▶ **About this exercise**
Each line of the material below must be transcribed exactly.

╭──

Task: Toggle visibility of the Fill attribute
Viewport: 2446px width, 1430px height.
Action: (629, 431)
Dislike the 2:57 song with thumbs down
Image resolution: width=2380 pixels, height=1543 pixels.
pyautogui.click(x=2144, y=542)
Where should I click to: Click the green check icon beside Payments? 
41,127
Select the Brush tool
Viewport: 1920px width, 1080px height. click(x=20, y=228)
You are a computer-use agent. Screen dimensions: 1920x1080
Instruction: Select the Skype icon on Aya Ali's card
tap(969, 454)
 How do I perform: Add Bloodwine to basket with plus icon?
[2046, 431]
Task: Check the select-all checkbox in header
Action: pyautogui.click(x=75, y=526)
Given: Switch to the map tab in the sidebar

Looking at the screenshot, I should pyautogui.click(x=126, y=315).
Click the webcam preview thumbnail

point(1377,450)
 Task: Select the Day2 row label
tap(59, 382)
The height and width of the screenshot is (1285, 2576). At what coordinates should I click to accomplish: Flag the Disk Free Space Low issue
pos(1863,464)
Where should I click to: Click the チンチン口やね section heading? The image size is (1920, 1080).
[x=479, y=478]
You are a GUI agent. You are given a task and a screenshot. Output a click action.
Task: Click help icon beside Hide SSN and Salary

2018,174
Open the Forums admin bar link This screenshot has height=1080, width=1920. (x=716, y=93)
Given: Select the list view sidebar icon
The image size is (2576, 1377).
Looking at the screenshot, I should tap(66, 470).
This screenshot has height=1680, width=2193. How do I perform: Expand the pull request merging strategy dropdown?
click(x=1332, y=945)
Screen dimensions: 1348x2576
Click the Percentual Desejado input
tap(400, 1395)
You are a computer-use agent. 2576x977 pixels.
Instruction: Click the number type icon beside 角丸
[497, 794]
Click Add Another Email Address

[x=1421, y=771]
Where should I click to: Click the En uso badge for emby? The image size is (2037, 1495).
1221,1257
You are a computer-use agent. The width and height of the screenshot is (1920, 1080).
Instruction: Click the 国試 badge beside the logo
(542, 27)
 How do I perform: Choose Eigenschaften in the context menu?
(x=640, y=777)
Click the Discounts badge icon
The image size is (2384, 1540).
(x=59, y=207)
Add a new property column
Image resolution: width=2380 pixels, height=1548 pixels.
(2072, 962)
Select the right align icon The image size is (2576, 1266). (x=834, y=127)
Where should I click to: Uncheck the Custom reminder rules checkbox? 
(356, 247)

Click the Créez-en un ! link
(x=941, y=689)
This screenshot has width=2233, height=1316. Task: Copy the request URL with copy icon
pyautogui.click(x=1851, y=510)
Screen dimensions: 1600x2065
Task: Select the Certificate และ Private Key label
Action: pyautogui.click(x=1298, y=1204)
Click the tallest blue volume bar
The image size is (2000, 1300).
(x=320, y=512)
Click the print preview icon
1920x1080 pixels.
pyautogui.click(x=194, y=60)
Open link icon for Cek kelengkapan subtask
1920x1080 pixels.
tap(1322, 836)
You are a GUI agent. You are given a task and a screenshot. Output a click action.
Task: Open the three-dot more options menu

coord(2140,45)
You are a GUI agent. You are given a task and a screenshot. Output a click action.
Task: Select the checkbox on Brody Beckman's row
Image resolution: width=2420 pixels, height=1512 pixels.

╰──

▶ **Written solution**
Task: Toggle visibility of the Fill attribute
Viewport: 2446px width, 1430px height.
Action: (629, 431)
Dislike the 2:57 song with thumbs down
Image resolution: width=2380 pixels, height=1543 pixels.
pyautogui.click(x=2144, y=542)
Where should I click to: Click the green check icon beside Payments? 
41,127
Select the Brush tool
Viewport: 1920px width, 1080px height. click(x=20, y=228)
You are a computer-use agent. Screen dimensions: 1920x1080
Instruction: Select the Skype icon on Aya Ali's card
tap(969, 454)
 How do I perform: Add Bloodwine to basket with plus icon?
[2046, 431]
Task: Check the select-all checkbox in header
Action: pyautogui.click(x=75, y=526)
Given: Switch to the map tab in the sidebar

Looking at the screenshot, I should pyautogui.click(x=126, y=315).
Click the webcam preview thumbnail

point(1377,450)
 Task: Select the Day2 row label
tap(59, 382)
The height and width of the screenshot is (1285, 2576). At what coordinates should I click to accomplish: Flag the Disk Free Space Low issue
pos(1863,464)
Where should I click to: Click the チンチン口やね section heading? The image size is (1920, 1080).
[x=479, y=478]
You are a GUI agent. You are given a task and a screenshot. Output a click action.
Task: Click help icon beside Hide SSN and Salary

2018,174
Open the Forums admin bar link This screenshot has height=1080, width=1920. (x=716, y=93)
Given: Select the list view sidebar icon
The image size is (2576, 1377).
Looking at the screenshot, I should tap(66, 470).
This screenshot has height=1680, width=2193. How do I perform: Expand the pull request merging strategy dropdown?
click(x=1332, y=945)
Screen dimensions: 1348x2576
Click the Percentual Desejado input
tap(400, 1395)
You are a computer-use agent. 2576x977 pixels.
Instruction: Click the number type icon beside 角丸
[497, 794]
Click Add Another Email Address

[x=1421, y=771]
Where should I click to: Click the En uso badge for emby? The image size is (2037, 1495).
1221,1257
You are a computer-use agent. The width and height of the screenshot is (1920, 1080).
Instruction: Click the 国試 badge beside the logo
(542, 27)
 How do I perform: Choose Eigenschaften in the context menu?
(x=640, y=777)
Click the Discounts badge icon
The image size is (2384, 1540).
(x=59, y=207)
Add a new property column
Image resolution: width=2380 pixels, height=1548 pixels.
(2072, 962)
Select the right align icon The image size is (2576, 1266). (x=834, y=127)
Where should I click to: Uncheck the Custom reminder rules checkbox? 
(356, 247)

Click the Créez-en un ! link
(x=941, y=689)
This screenshot has width=2233, height=1316. Task: Copy the request URL with copy icon
pyautogui.click(x=1851, y=510)
Screen dimensions: 1600x2065
Task: Select the Certificate และ Private Key label
Action: pyautogui.click(x=1298, y=1204)
Click the tallest blue volume bar
The image size is (2000, 1300).
(x=320, y=512)
Click the print preview icon
1920x1080 pixels.
pyautogui.click(x=194, y=60)
Open link icon for Cek kelengkapan subtask
1920x1080 pixels.
tap(1322, 836)
You are a GUI agent. You are given a task and a screenshot. Output a click action.
Task: Open the three-dot more options menu

coord(2140,45)
You are a GUI agent. You are given a task and a screenshot. Output a click action.
Task: Select the checkbox on Brody Beckman's row
Image resolution: width=2420 pixels, height=1512 pixels.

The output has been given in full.